Глава 8

=Саша=

Когда в коридорах затихли голоса, и вторая чашка кофе успела впитаться в мою кровь, я выглянул из учительской и поспешил в класс по фортепиано.

Маленький глухой кабинет. Окно, два стула и старенький инструмент. Я мало представлял, как в этой тесноте буду вести уроки, особенно если вспомнить приставания учениц, но выбор у меня невелик.

Долго сидел и смотрел на глянцевую затертую поверхность, боясь обнажить черно-белые музыкальные зубы. Не играл сто лет. Как провалился на концерте, так и перешел на предмет «Аранжировка» и забросил основной инструмент.

Пальцы ломило от желания прикоснуться к гладким клавишам. Я приподнял крышку и понял, что до гладкости им далеко, это вам не рояль в концертном зале. Здесь и топтались, и грызли, и ковыряли эмаль. Несколько черных диезо-бемолей оказались стертыми до «крови», то есть до деревянной основы. Одним словом, издевались над инструментом знатно. Даже матерное слово нацарапали на торце подставки для нот.

Старенькая «Беларусь» скорее всего расстроена, но попробовать стоит, ведь с нового семестра мне добавили индивидуальные часы по фортепиано. Отказаться я не мог, прежняя преподавательница уходила в декрет, а мне ректор ясно дал понять, что отказ не примет.

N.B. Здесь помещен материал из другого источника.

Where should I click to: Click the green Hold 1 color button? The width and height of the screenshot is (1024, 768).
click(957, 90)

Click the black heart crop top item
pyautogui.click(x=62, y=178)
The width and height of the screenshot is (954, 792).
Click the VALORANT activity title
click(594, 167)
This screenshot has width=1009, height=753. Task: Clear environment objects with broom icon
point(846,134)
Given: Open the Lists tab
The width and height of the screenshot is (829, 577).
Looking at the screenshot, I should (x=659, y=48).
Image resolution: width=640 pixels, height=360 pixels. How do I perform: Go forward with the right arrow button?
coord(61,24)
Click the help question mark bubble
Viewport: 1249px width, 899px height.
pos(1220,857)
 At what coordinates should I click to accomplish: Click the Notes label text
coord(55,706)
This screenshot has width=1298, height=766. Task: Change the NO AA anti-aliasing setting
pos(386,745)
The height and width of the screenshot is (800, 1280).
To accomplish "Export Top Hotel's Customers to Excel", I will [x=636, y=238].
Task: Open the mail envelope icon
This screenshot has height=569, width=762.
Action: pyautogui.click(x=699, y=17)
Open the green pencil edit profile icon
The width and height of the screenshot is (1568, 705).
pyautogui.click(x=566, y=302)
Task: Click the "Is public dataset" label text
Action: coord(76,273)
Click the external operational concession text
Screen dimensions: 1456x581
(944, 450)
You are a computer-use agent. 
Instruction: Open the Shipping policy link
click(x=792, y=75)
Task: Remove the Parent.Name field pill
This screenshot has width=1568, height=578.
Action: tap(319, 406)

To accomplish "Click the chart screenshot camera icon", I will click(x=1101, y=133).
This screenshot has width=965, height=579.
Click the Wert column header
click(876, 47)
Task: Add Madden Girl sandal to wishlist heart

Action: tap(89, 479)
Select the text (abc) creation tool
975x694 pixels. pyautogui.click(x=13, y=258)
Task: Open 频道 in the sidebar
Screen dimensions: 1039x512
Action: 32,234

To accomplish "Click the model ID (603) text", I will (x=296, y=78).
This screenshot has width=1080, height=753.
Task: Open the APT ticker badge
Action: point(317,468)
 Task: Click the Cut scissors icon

Сначала я монотонно и вдумчиво вытирал пыль и грязь с инструмента, а потом еще столько же времени влажными салфетками приводил руки в порядок, чтобы не оставлять жирные разводы на белой эмали.

Опустил кончики пальцев на клавиши, чувствуя, как вибрирует нетерпение под ними, и собрал под ладонями ля-минор. Глуховато, но вполне чисто. На удивление не резало уши диссонирующими струнами. Хоть в этом радость, но до истинного наслаждения звуком этой старушке далеко.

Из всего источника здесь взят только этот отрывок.